Strutturalmente, bitcoin potrebbe avere un vantaggio all’inizio del trimestre, mentre è necessaria un’attenzione maggiore nel posizionamento in asset alternativi, nota il rapporto. La dinamica del mercato del Bitcoin mostra che i detentori di lungo termine sono per lo più stabili, con una riduzione del 2% dell’offerta illiquida nel terzo trimestre, mentre l’offerta liquida è aumentata del 12%—un segno che molti detentori esperti hanno mantenuto le monete parcheggiate anche mentre i prezzi hanno raggiunto livelli record.
La storia di Ether include una partecipazione in crescita e frizioni in calo: per la prima volta, i flussi in ingresso nei fondi negoziati in borsa ETH spot degli Stati Uniti (9,4 miliardi di dollari) hanno superato i flussi in ingresso nei fondi BTC spot (8,0 miliardi di dollari) nel Q3, mentre l’attività su Ethereum e le reti layer-2 ha raggiunto massimi con commissioni medie ridotte ai minimi di due anni. Questo mix—maggiore capacità di elaborazione e costi più bassi—si è allineato con il miglioramento delle misure di sentiment per ETH fino a metà anno.

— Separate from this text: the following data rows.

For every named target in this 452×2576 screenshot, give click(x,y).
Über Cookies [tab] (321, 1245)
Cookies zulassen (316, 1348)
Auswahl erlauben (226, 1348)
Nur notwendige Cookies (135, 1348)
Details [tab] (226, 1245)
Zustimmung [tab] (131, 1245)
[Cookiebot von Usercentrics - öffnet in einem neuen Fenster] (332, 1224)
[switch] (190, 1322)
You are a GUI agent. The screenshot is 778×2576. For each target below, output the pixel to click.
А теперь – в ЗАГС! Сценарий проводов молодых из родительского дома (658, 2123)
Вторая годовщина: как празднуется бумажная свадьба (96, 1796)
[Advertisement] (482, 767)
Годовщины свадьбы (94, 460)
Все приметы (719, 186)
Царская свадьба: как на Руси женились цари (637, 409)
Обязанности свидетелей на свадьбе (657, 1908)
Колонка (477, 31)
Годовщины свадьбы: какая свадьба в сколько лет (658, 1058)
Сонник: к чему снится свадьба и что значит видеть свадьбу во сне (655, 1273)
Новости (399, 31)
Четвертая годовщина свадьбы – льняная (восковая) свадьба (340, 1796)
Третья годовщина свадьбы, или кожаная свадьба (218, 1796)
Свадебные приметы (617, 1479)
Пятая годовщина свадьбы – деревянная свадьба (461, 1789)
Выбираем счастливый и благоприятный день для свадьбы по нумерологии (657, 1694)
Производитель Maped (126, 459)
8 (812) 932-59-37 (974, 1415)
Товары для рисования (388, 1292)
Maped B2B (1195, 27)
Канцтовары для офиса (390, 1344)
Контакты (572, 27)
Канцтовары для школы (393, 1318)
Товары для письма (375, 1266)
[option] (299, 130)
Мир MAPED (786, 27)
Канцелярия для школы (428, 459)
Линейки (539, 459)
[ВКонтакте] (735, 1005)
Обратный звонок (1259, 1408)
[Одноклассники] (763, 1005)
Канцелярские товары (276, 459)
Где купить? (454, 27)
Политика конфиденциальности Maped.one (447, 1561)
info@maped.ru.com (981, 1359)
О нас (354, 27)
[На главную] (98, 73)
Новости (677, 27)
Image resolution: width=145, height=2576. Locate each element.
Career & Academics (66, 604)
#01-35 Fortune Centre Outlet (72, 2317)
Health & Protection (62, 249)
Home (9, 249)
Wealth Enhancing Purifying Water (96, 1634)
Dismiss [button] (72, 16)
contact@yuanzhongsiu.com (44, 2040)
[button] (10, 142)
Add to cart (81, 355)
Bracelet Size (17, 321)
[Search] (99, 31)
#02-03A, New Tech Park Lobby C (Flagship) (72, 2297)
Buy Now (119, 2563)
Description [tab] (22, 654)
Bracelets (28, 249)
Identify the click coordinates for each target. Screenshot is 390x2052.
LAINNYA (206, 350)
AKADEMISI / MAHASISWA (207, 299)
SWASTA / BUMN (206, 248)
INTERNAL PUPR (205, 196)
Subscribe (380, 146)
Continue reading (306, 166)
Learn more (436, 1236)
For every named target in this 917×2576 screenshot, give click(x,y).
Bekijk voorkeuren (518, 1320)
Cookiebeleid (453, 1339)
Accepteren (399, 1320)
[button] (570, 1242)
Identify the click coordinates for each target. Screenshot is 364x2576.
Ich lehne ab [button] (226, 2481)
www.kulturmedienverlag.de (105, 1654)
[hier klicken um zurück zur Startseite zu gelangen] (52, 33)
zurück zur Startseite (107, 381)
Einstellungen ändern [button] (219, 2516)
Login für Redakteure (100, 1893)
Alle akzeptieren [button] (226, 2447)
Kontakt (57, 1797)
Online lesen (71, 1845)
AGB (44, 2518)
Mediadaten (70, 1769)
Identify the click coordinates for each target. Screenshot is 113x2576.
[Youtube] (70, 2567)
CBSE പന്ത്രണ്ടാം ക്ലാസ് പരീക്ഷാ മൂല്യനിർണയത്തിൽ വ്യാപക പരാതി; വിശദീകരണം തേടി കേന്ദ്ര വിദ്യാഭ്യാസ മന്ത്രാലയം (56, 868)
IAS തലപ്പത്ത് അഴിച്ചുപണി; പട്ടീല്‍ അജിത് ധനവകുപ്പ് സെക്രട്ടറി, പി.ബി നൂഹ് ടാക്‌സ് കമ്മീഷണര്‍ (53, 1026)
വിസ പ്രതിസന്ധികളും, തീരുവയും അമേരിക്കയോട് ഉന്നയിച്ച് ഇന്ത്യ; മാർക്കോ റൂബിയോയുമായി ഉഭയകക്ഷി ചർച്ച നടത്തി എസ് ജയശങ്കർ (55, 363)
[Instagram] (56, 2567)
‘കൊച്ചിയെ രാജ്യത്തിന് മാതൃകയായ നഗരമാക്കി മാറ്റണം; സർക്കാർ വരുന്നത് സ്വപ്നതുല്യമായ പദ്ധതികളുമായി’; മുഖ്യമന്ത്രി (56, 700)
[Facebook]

La domanda istituzionale continua ad essere modellata dai tesori di asset digitali (DAT). I DAT del Bitcoin ora detengono circa il 3,5% dell’offerta circolante; i principali DAT focalizzati su ether detengono circa il 3,7% dell’offerta di ETH. Anche se le valutazioni per molti DAT (calcolate da rapporti di capitalizzazione di mercato su NAV) si sono ammorbidite alla fine del Q3, gli autori prevedono che i DAT forniranno una domanda significativa nel trimestre a venire.
La lente macro rimane centrale. L’indice M2 globale personalizzato di Coinbase—storicamente correlato con il bitcoin in base anticipata—indica una liquidità favorevole all’apertura del Q4, sebbene segnalando anche una possibile fase di contrazione a novembre. I progressi normativi, inclusi i tempi della legislazione sulla struttura del mercato degli Stati Uniti, e le dinamiche ex-USA attraverso Europa e Asia, aiuteranno a definire il ritmo e l’ampiezza dell’adozione entro la fine dell’anno.
FAQ
- Cos’è il rapporto? Un briefing congiunto sul mercato del Q4 di Coinbase Institutional e Glassnode che riassume le tendenze fino al 30 settembre 2025.
- Quanti investitori sono stati intervistati? Più di 120 investitori globali sono stati intervistati tra il 17 settembre e il 3 ottobre 2025.
- Qual è il sentimento prevalente? Il 67% degli istituzionali e il 62% dei non istituzionali sono rialzisti sul bitcoin nei prossimi 3–6 mesi.
- Quali sono i principali takeaway macro? Il rapporto prevede due tagli della Fed nel Q4 e mette in evidenza tendenze di liquidità globale che storicamente supportano il cripto.